増刊号 診断基準とその使い方
VII.血液
16.慢性リンパ性白血病(Hairy Cell Leukemiaを含む)
木谷 照夫
1
1大阪大学微生物病研究所・内科
pp.2042-2043
発行日 1988年9月30日
Published Date 1988/9/30
DOI https://doi.org/10.11477/mf.1402221995
- 有料閲覧
- 文献概要
■診断基準(表)
■疾患概念
リンパ系細胞の腫瘍性増殖のうち,経過が慢性で,末梢血に正常リンパ球とほぼ同じ形態の白血病細胞が増加する疾患を慢性リンパ性白血病(CLL)という.この白血病細胞の免疫学的性格より大多数の例(95%以上)はリンパ球のうちのB細胞に由来した白血病であることが明らかにされており,形態的には核クロマチンの濃縮した,細胞質の少ない小リンパ球である.

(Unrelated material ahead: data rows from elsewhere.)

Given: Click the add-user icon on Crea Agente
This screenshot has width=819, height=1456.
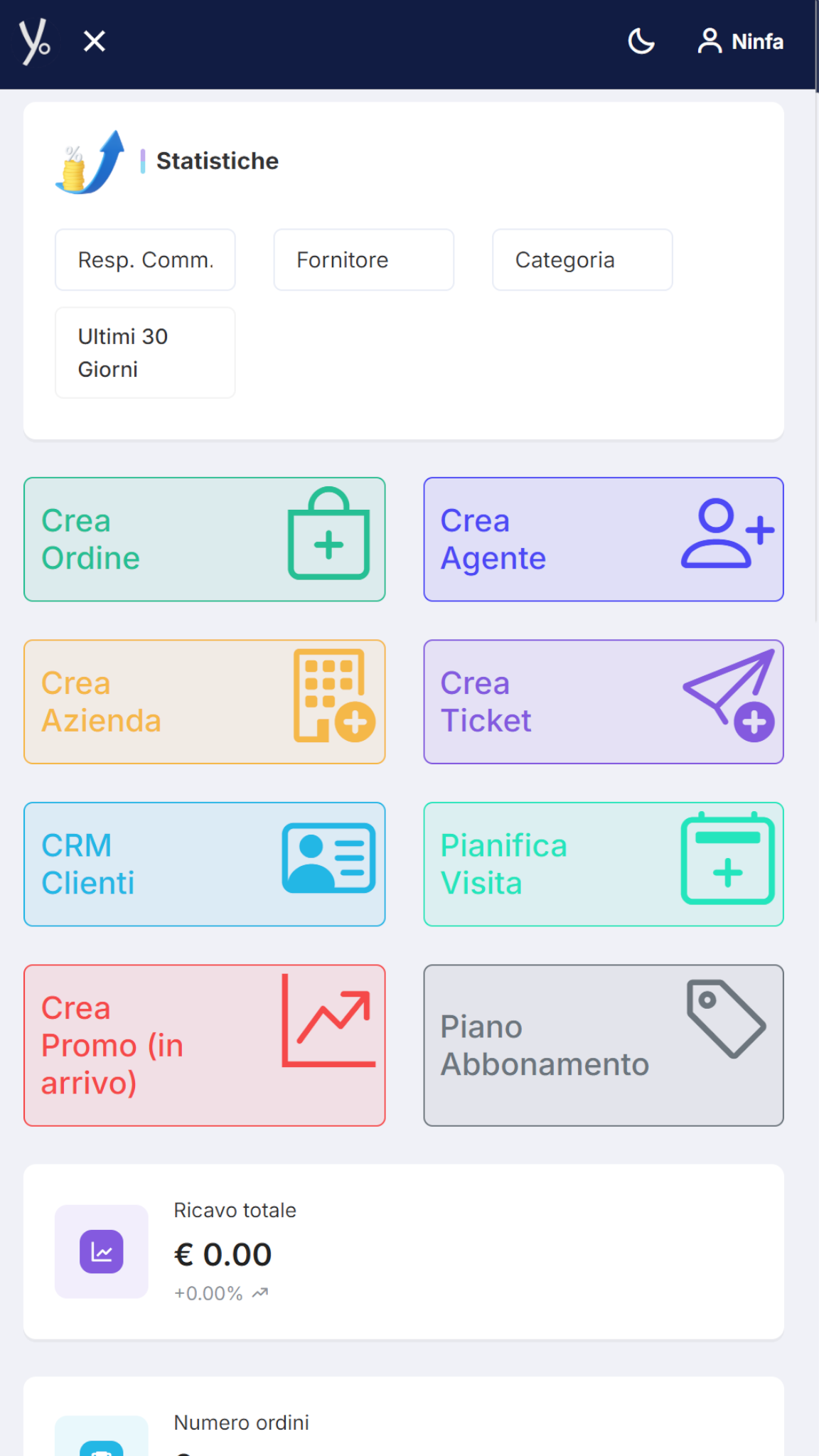Looking at the screenshot, I should click(x=727, y=534).
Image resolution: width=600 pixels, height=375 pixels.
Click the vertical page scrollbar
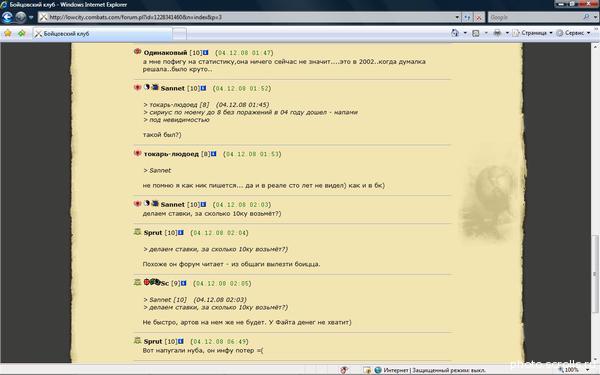click(x=595, y=203)
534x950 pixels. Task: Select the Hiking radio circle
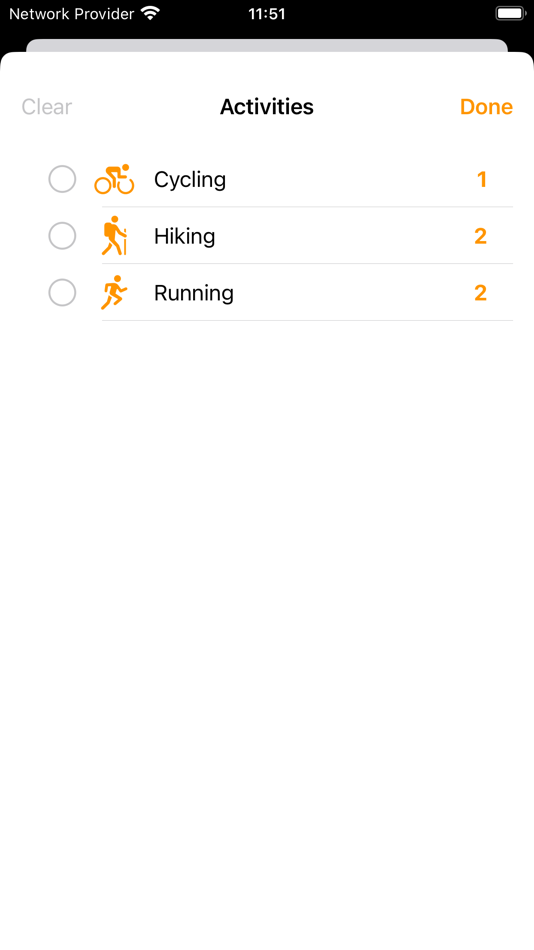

その後,CLLの中にT細胞形質をもつ例が見出された.このT-CLLの白血病細胞は形態的に小リンパ球の例は稀で,アズール顆粒をもった大リンパ球(large granular lymphocyte:LGL)のことが多い.元来正常末梢血LGLは免疫形質からみて多彩であるが,T-CLLのそれも同じく多様である.なかにはLGLの機能であるNK,ADCCなどをもつものがある.